Emily Bazelon on personal responsibility

» by Ted Frank

Slate’s Emily Bazelon doesn’t read the owners’ manual for her car, does something the owners’ manual explicitly says not to do—recline a seat in a moving car—and hurts herself. Bazelon blames… the automaker and NHTSA for not doing more to warn her, and serves as a mouthpiece for plaintiffs’ lawyers who specialize in such arguments, lionizing one who won a $59 million verdict against Toyota for his client’s own foolhardiness.

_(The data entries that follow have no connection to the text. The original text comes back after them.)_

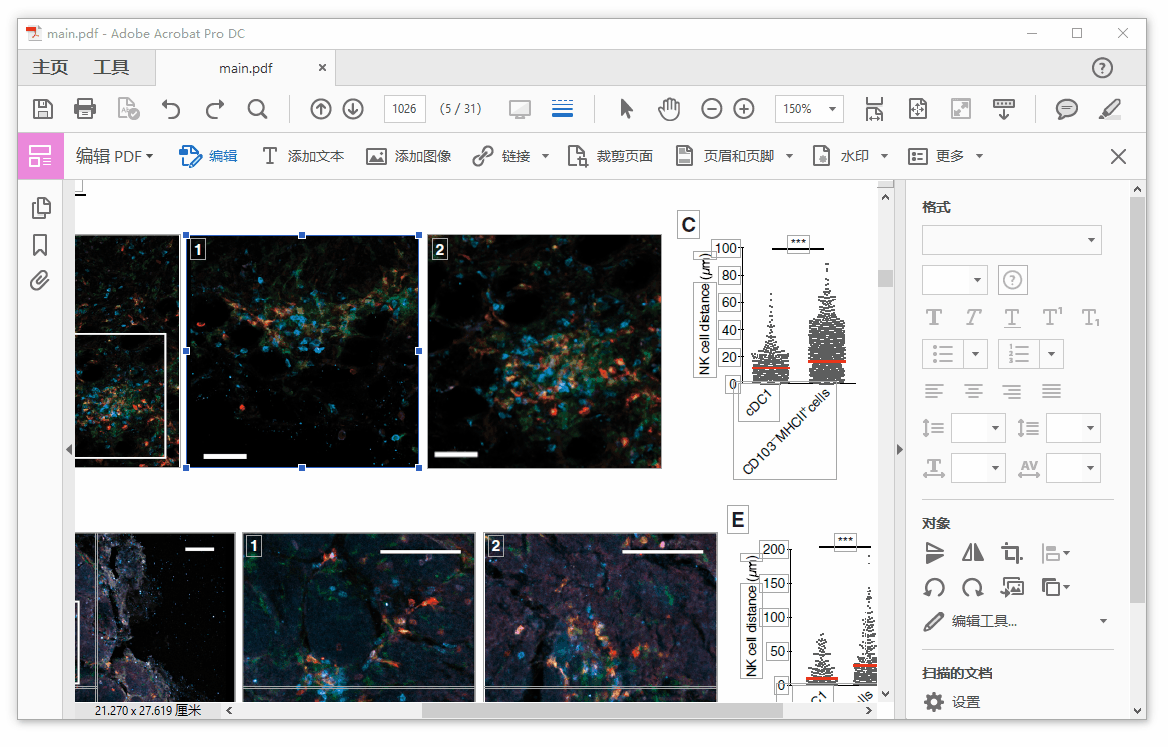Click the Save file icon
The image size is (1168, 747).
point(43,109)
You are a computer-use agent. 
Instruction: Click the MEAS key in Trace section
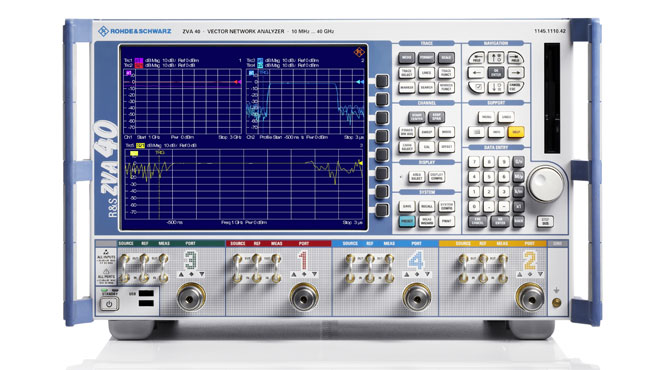[406, 58]
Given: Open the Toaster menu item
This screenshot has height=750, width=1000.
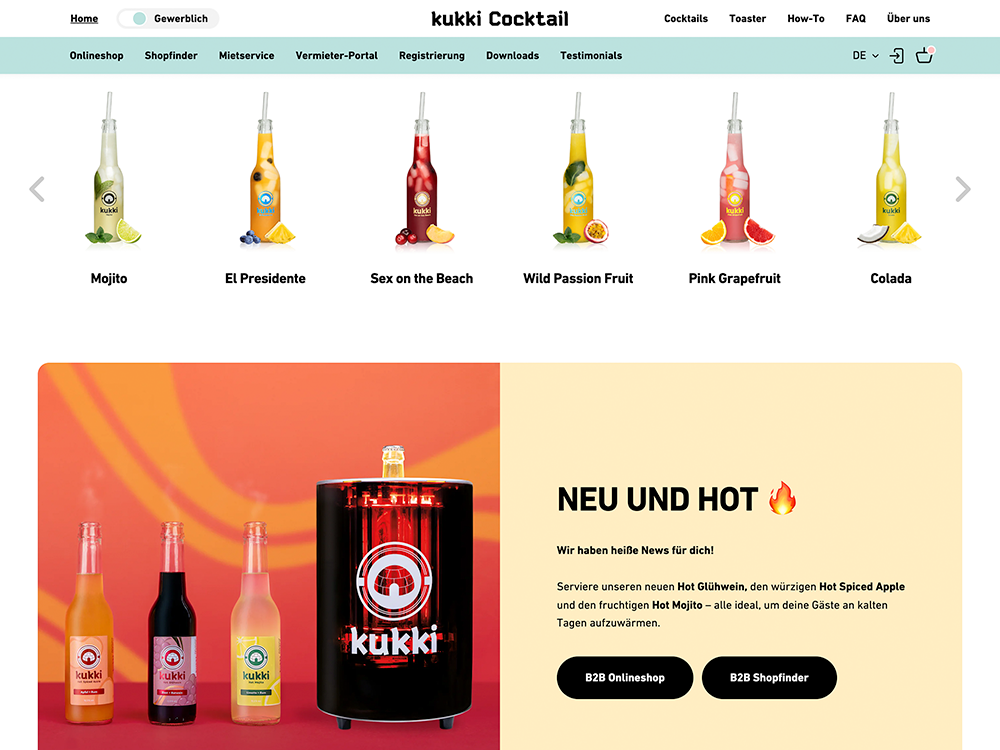Looking at the screenshot, I should click(747, 18).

The NHTSA official Bazelon talks to points out that she’s taking one safety issue out of context; Bazelon pooh-poohs it because, after all, it happened to her and some other people, too! But Bazelon ignores that there are several dozen other dangerous problems addressed in the owners’ manual, many of which would kill or injure far more passengers than reclined drivers’ seats. One cannot just look at the idea of putting a single additional sticker on the dashboard: the car would have to be literally wallpapered with additional warnings to cover every warning of a matter at least as hazardous as car-seat reclining, at which point we’re back to the problem of owners ignoring warnings. Bazelon simply fails to address this reality.

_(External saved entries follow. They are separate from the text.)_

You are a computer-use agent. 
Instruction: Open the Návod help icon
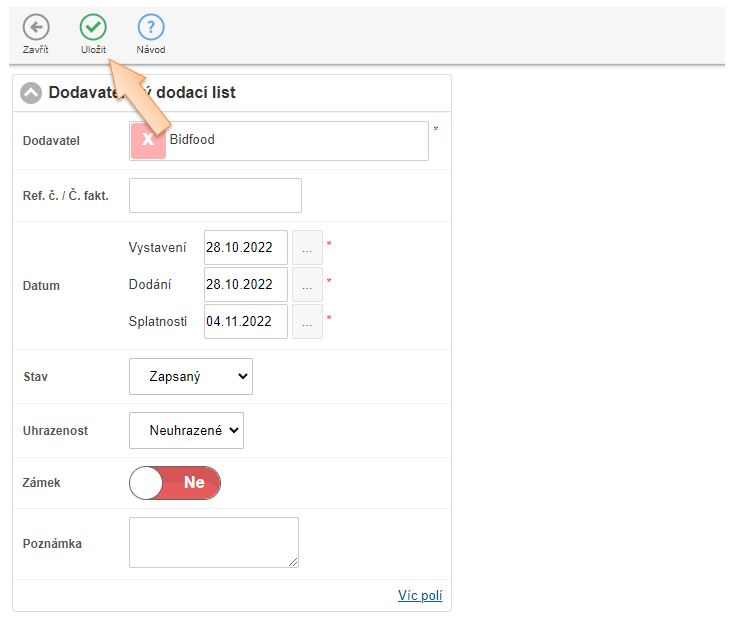click(x=151, y=28)
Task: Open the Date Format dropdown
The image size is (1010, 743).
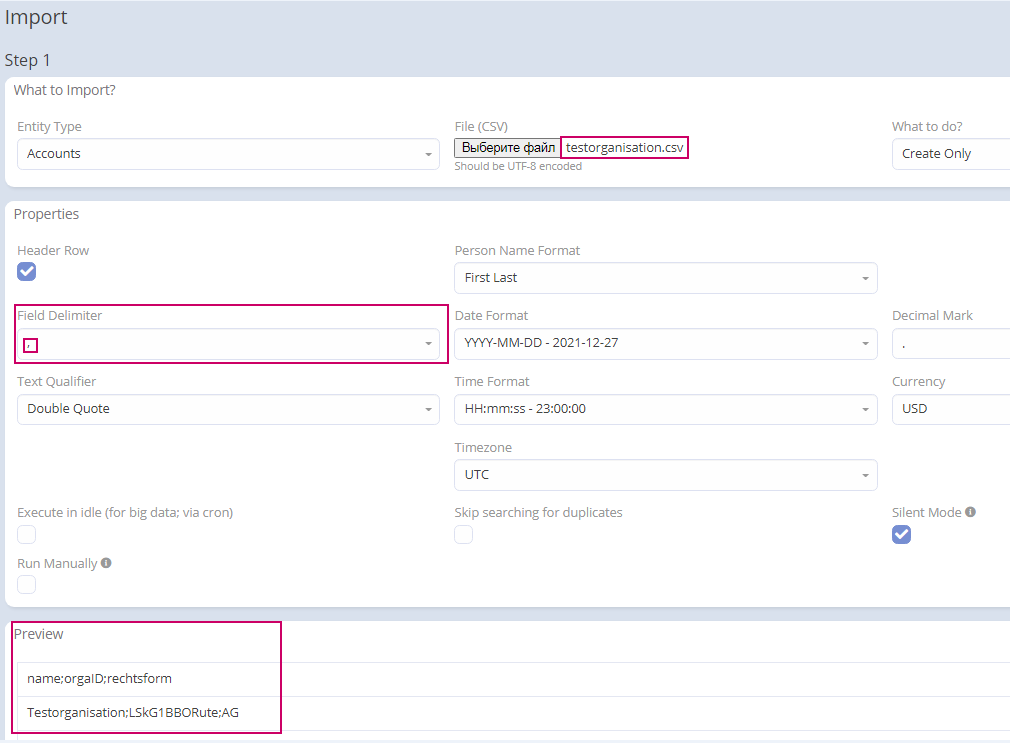Action: (x=665, y=344)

But, hey, I’ll join Bazelon in telling you: don’t recline your car seat in a moving vehicle. (Long-time Overlawyered readers already know this from two separate posts.) Also, don’t drive with your windows open, your doors unlocked, or your seatbelt unfastened. Reattach your gas cap after filling the tank. Look behind you and ensure the path is clear before going in reverse. Keep your eyes on the road. Don’t pass a car in a no-pass zone or drive twice the speed-limit. Sit up straight, especially in a front seat with airbags. Don’t have loose heavy objects (including unbelted passengers) in the passenger compartment of the car. Don’t permit children to play with power windows; don’t leave children unattended in a car that is on; don’t leave the car on when you’re not in it; don’t try to jump into a moving vehicle. Don’t leave your shoes loose while driving. Be careful when shifting gears. Do not violently swerve an SUV, especially if there are unbelted passengers. Always be aware of the danger of pedal misapplication. Don’t fall asleep while driving. Don’t drive recklessly, and if you do, don’t leave the road. Use your parking brake when you park. Replace a tire after repeatedly patching it; don’t drive on bald tires in the rain; and replace your ten-year old tires before you have to drive on a spare. Make sure your floor mat isn’t interfering with the pedals. Don’t drive into the back of a truck at 60 mph without braking. Et cetera.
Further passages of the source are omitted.